LLM-facing schema: a discriminated union of operations per slot.

Field descriptions are pulled from the corresponding Pydantic Field(description=...) declarations on VideoEdit and SegmentConfig so the hand-rolled schema stays in sync with the models without needing to repeat the docstrings here.

Source code in src/videopython/editing/video_edit.py

@classmethod
def json_schema(cls) -> dict[str, Any]:
    """LLM-facing schema: a discriminated union of operations per slot.

    Field descriptions are pulled from the corresponding Pydantic
    ``Field(description=...)`` declarations on ``VideoEdit`` and
    ``SegmentConfig`` so the hand-rolled schema stays in sync with the
    models without needing to repeat the docstrings here.
    """
    op_schema = Operation.json_schema()

    def _desc(model: type[BaseModel], field_name: str) -> str:
        return model.model_fields[field_name].description or ""

    segment_schema: dict[str, Any] = {
        "type": "object",
        "description": SegmentConfig.__doc__,
        "properties": {
            "source": {"type": "string", "description": _desc(SegmentConfig, "source")},
            "start": {"type": "number", "minimum": 0, "description": _desc(SegmentConfig, "start")},
            "end": {"type": "number", "minimum": 0, "description": _desc(SegmentConfig, "end")},
            "operations": {
                "type": "array",
                "items": op_schema,
                "default": [],
                "description": _desc(SegmentConfig, "operations"),
            },
        },
        "required": ["source", "start", "end"],
        "additionalProperties": False,
    }
    return {
        "$schema": "http://json-schema.org/draft-07/schema#",
        "type": "object",
        "description": cls.__doc__,
        "properties": {
            "segments": {
                "type": "array",
                "items": segment_schema,
                "minItems": 1,
                "description": _desc(cls, "segments"),
            },
            "post_operations": {
                "type": "array",
                "items": op_schema,
                "default": [],
                "description": _desc(cls, "post_operations"),
            },
            "match_to_lowest_fps": {
                "type": "boolean",
                "default": True,
                "description": _desc(cls, "match_to_lowest_fps"),
            },
            "match_to_lowest_resolution": {
                "type": "boolean",
                "default": True,
                "description": _desc(cls, "match_to_lowest_resolution"),
            },
        },
        "required": ["segments"],
        "additionalProperties": False,
    }

validate

validate(
    context: dict[str, Any] | None = None,
) -> VideoMetadata

Dry-run the plan via metadata. Requires source files on disk.
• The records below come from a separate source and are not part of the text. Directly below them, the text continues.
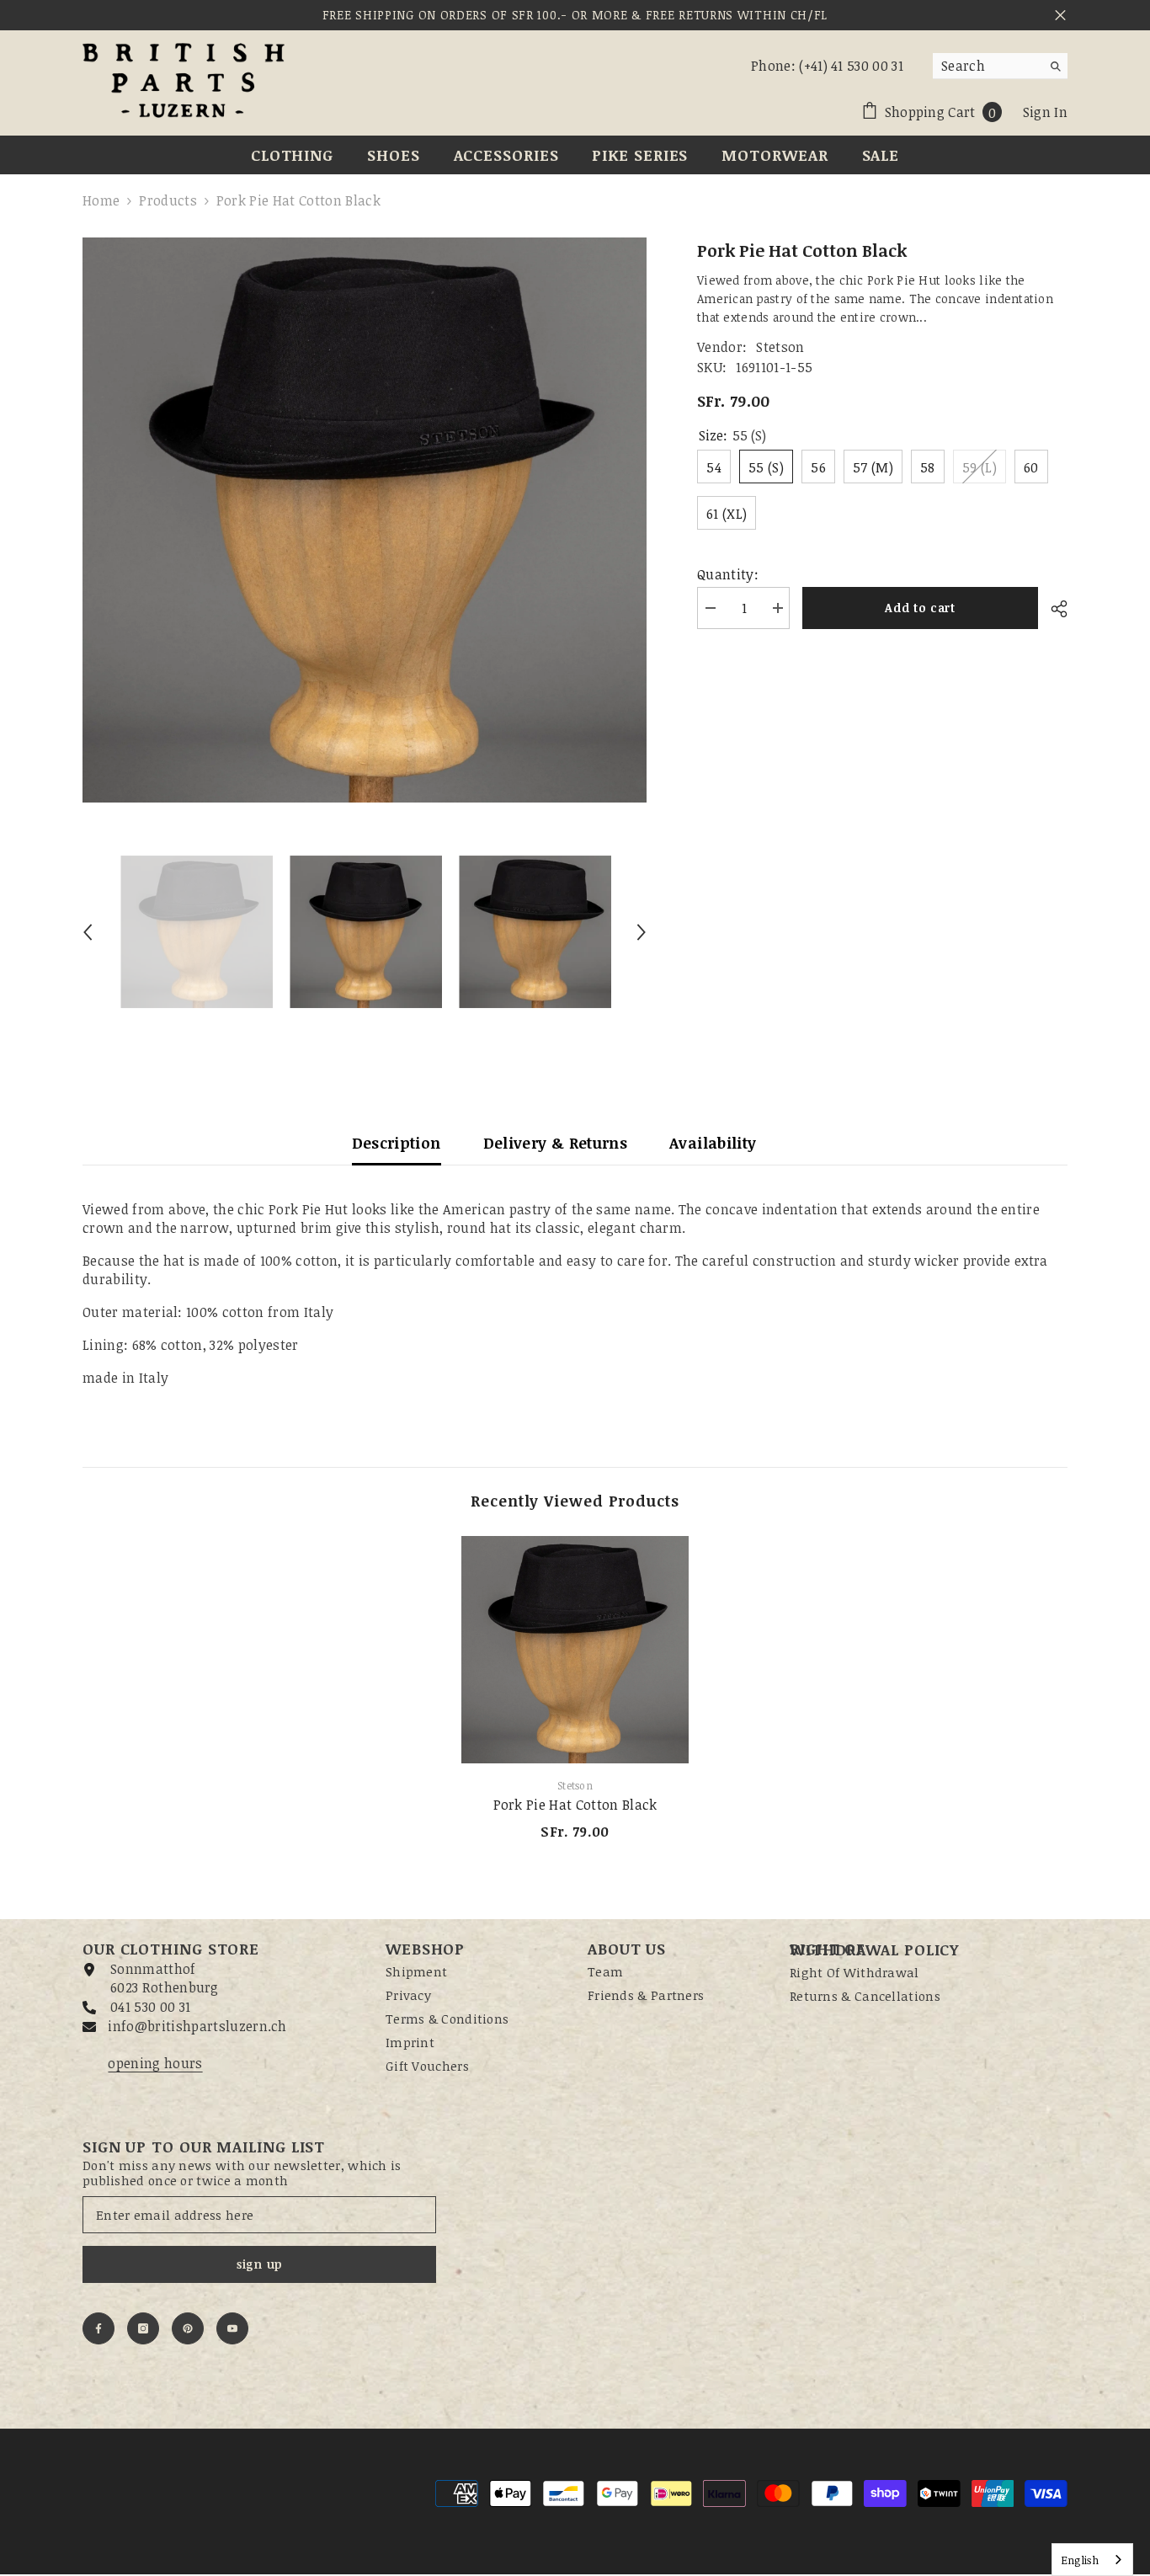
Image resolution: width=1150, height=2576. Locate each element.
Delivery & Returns (555, 1143)
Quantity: (728, 574)
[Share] (1052, 609)
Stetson (780, 347)
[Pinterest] (188, 2328)
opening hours (155, 2063)
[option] (365, 520)
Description (396, 1143)
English (1080, 2560)
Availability (712, 1143)
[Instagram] (143, 2328)
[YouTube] (232, 2328)
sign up (259, 2264)
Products (168, 200)
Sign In (1045, 112)
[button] (87, 932)
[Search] (1000, 66)
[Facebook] (98, 2328)
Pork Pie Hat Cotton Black (575, 1804)
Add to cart (920, 608)
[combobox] (987, 65)
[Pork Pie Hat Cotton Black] (575, 1649)
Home (101, 200)
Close (1060, 15)
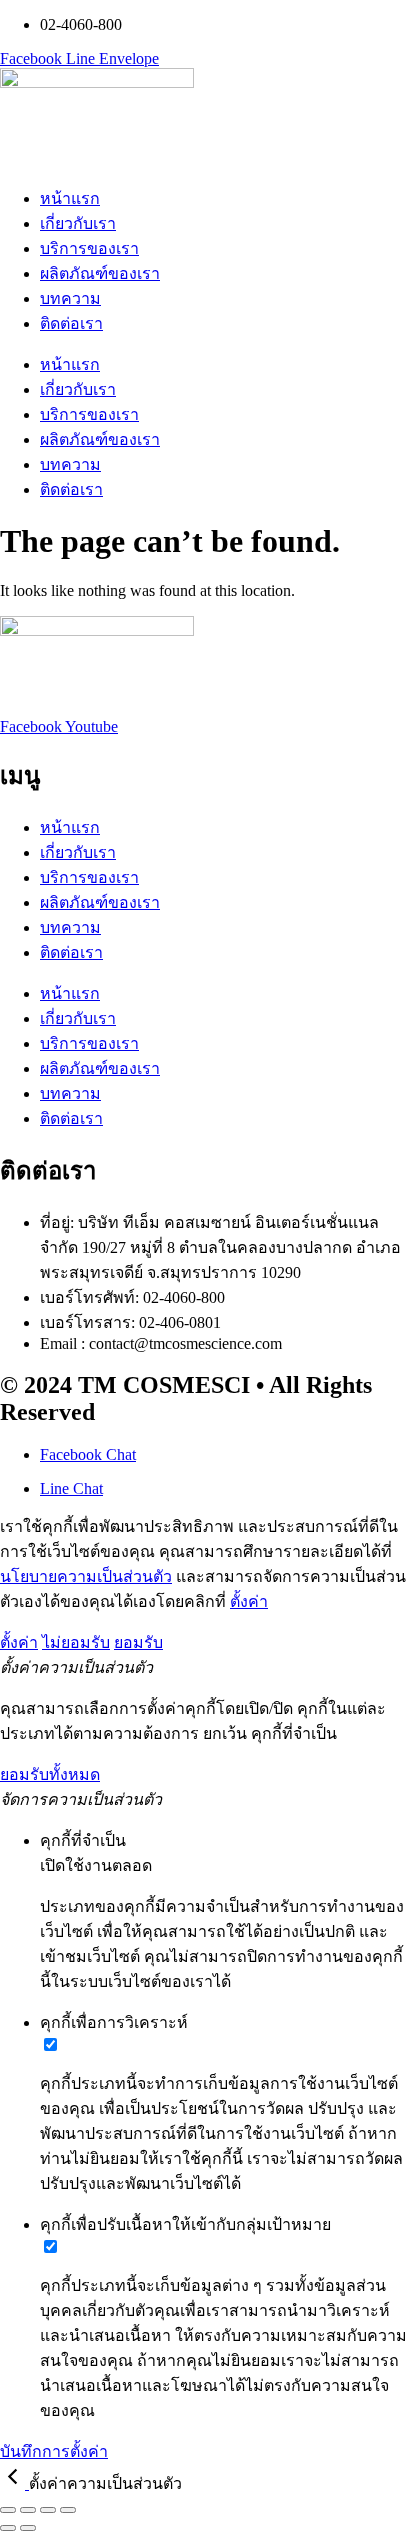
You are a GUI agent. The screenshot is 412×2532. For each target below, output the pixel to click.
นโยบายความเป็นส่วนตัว (86, 1576)
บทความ (70, 298)
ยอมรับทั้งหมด (50, 1774)
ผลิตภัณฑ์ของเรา (100, 273)
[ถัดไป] (28, 2528)
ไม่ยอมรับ (76, 1642)
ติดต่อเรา (71, 323)
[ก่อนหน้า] (8, 2528)
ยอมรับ (138, 1642)
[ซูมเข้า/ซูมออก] (8, 2510)
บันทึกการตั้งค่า (54, 2451)
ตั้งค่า (249, 1601)
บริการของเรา (89, 248)
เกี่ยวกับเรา (78, 223)
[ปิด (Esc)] (68, 2510)
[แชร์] (48, 2510)
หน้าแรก (70, 198)
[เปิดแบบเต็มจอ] (28, 2510)
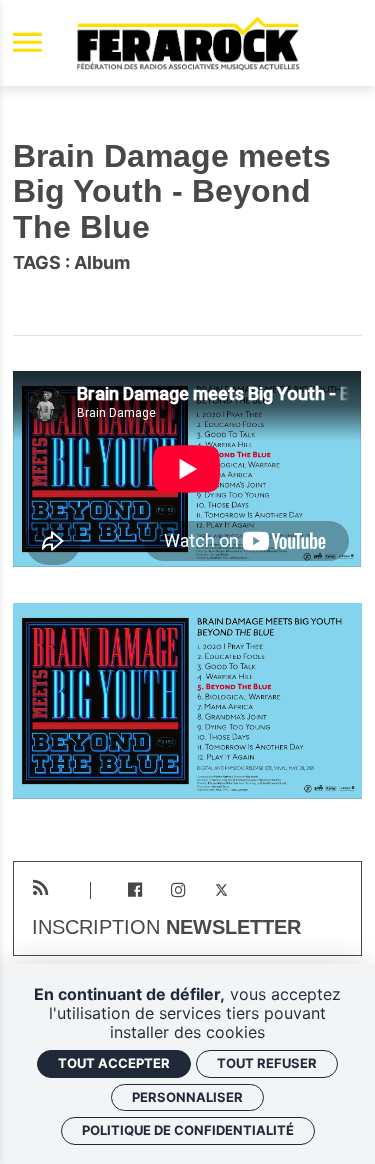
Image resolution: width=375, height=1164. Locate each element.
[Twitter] (221, 890)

Shadows Pydantic v1's deprecated BaseModel.validate classmethod; use VideoEdit.from_dict/model_validate for plan parsing.

Source code in src/videopython/editing/video_edit.py

def validate(self, context: dict[str, Any] | None = None) -> VideoMetadata:  # type: ignore[override]
    """Dry-run the plan via metadata. Requires source files on disk.

    Shadows Pydantic v1's deprecated ``BaseModel.validate`` classmethod;
    use ``VideoEdit.from_dict``/``model_validate`` for plan parsing.
    """
    source_metas = [VideoMetadata.from_path(str(seg.source)) for seg in self.segments]
    return self._validate(source_metas, context)

validate_with_metadata

validate_with_metadata(
    source_metadata: VideoMetadata
    | dict[str, VideoMetadata],
    context: dict[str, Any] | None = None,
) -> VideoMetadata

Dry-run with pre-built metadata, avoiding disk access.

Source code in src/videopython/editing/video_edit.py

def validate_with_metadata(
    self,
    source_metadata: VideoMetadata | dict[str, VideoMetadata],
    context: dict[str, Any] | None = None,
) -> VideoMetadata:
    """Dry-run with pre-built metadata, avoiding disk access."""
    if isinstance(source_metadata, VideoMetadata):
        metas = [source_metadata for _ in self.segments]
    else:
        metas = []
        for i, seg in enumerate(self.segments):
            key = str(seg.source)
            if key not in source_metadata:
                available = sorted(source_metadata)
                raise ValueError(f"Segment {i}: no metadata for '{key}'. Available: {available}")
            metas.append(source_metadata[key])
    return self._validate(metas, context)

run

run(context: dict[str, Any] | None = None) -> Video

Execute the plan in memory and return the final Video.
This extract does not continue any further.